Industries understandably demand some assurances that standards they must meet by regulation, or standards they should seek by self-regulation, have some credibility and consistency. They do not want their competitiveness, local or international, changed by whimsy. The community in turn does not want to learn, by way of the Reader's Digest or local conservation groups, that their local environment is being abused more than another's.
This paper cannot do more than suggest that expectations cannot be met that the CEPA will somehow magically standardise environmental requirements comprehensively.
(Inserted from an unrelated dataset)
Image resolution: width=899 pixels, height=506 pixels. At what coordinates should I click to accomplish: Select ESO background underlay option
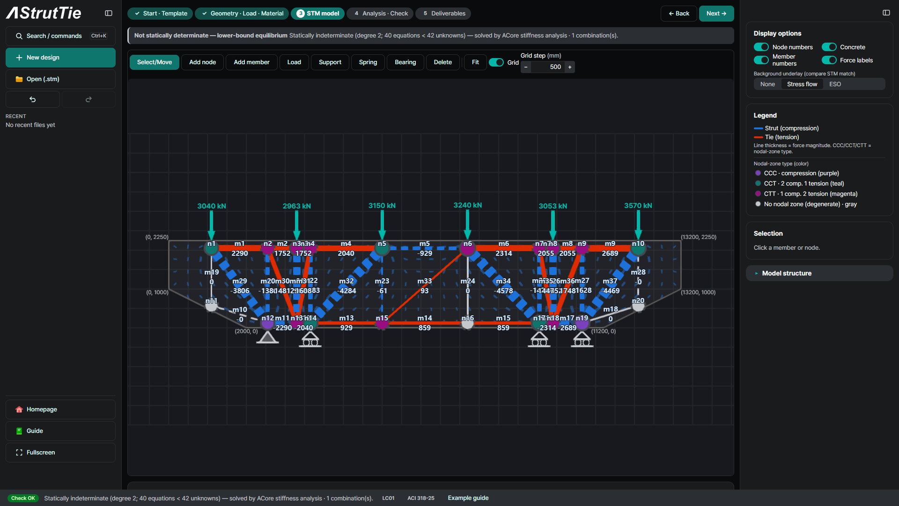tap(835, 84)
It may be able to target key areas of priorities, and key health standards, but ultimately the sheer logistics and the sheer variety of Australian environments demand local solutions, of State or smaller dimensions of control.
One might well ask why there should be uniformity of environmental controls over, say, Victoria and WA when their very environments are so alien to each other. Different climates and cultures, soils and geology, water resources and industries, sunshine and rain, fauna and flora, transportation and recreation and even their very heritages are so different that no IGAE can homogenise them. The geological accidents that kept this continent as an entity in the great Gondwana schisms did not confer environmental uniformity on Australia, merely commonality of geographic and ecological isolation.
Environmental diversity is relevant to the very methodologies of setting standards, which cannot be explored here. Should one be concerned at the environmental impacts, or the ambient levels, or the emission ("end of pipe") concentrations?
One is forced to come back to the point made previously (Section 6 above), that human health may become the best common arbiter. But even human health has vast and uncertain definition. The level of tolerable risk is a subjective and community number, not a scientific one. In the real world, standards may not meet all expectations.
There is the separate issue of States' rights, in considering the concept of the NEPA's setting uniform national standards by a two-thirds majority.
In connection with the idea of uniform national standards, there are arguments for and against, as discussed briefly here.
But in connection with the idea of environmental priorities, few could quarrel with the right of each government to decide which environmental issues have priority in allocation of limited human and fiscal resources. The larger States of Queensland and Western Australia, resource-rich but with vast demands on infrastructure for remote regional areas, may have priorities very different from those of the south-eastern States.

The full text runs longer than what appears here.